L’Amérique des années ‘80 devient une société de plus en plus éloignée de la démoc­ra­tie, car­ac­térisée par une con­som­ma­tion matérielle effrénée, l’aliénation sociale, le mépris de l’environnement et une poli­tique mil­i­taire qui accentue la per­spec­tive d’holocauste nucléaire. Elle est encore tout aus­si bien, nous le croyons, le pays d’imagination cul­turelle qui a apporté à l’Europe et à d’autres par­ties du monde, depuis quelques décen­nies, des façons neuves de voir et d’entendre. Mais l’art fondé sur de vieux mythes ne servi­ra pas aux réal­ités nou­velles, ce qu’explore l’article de Stan­ley Dia­mond : L’art sub­ver­sif*, et les nou­veaux mythes qui pour­raient aider le géant améri­cain malade à recou­vr­er la san­té n’ont pas encore pris forme. Le théâtre améri­cain des années ‘80 doit trou­ver des formes, des agence­ments, des lan­gages nou­veaux, rais de lumière dans l’ombre qui va s’intensifiant. Il nous faut unir notre créa­tiv­ité à celle des autres pour trans­former les pen­sées mil­lé­nar­istes d’apocalypse en visions qui affir­ment et sou­ti­en­nent la vie. Que le théâtre ne soit pas que le reflet des tour­ments de l’époque, mais un catal­y­seur de nou­velles pos­si­bil­ités humaines.

*En rai­son d’une lim­i­ta­tion d’espace, le dossier sur le théâtre améri­cain se répar­ti­ra sur deux numéros.

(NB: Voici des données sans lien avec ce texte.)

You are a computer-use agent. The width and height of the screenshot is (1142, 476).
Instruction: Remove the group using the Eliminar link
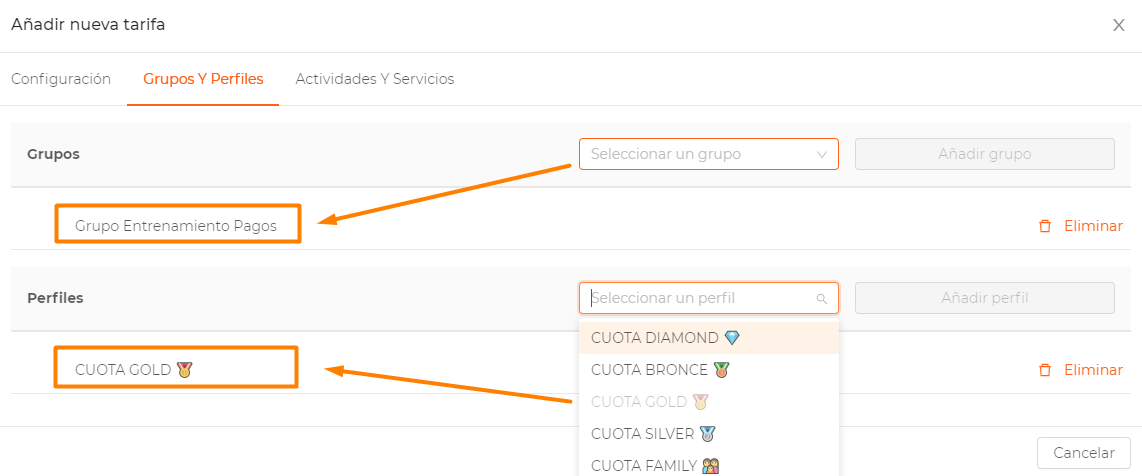point(1093,226)
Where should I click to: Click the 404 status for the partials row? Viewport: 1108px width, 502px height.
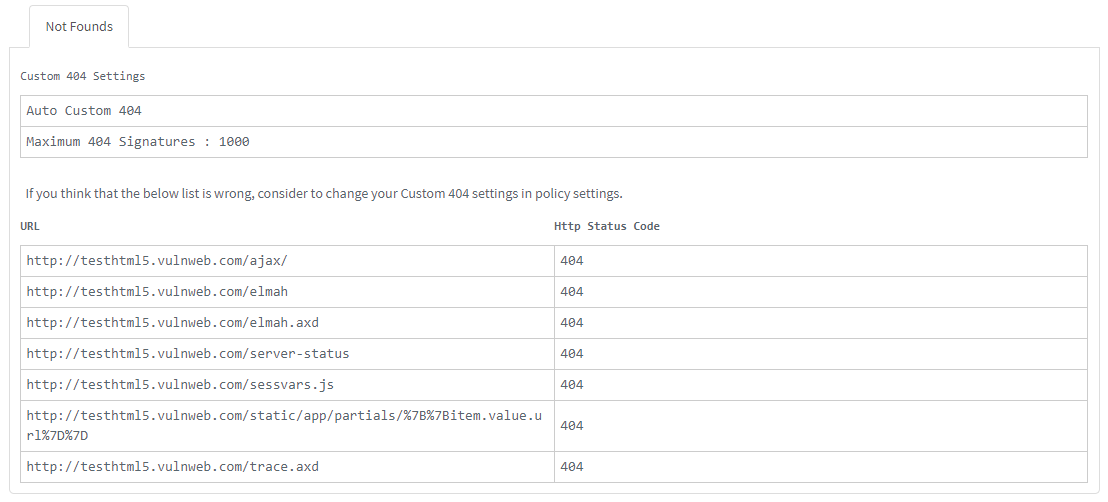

Le prochain numéro d’« Alter­na­tives Théâ­trales„ com­portera trois arti­cles : Réal­ités séparées : Huit com­mu­nautés théâ­trales améri­caines, Com­mu­nauté per­due et retrou­vée : Deux auteurs dra­ma­tiques améri­cains par Ger­ald Rabkin et L’art sub­ver­sif par Stan­ley Dia­mond.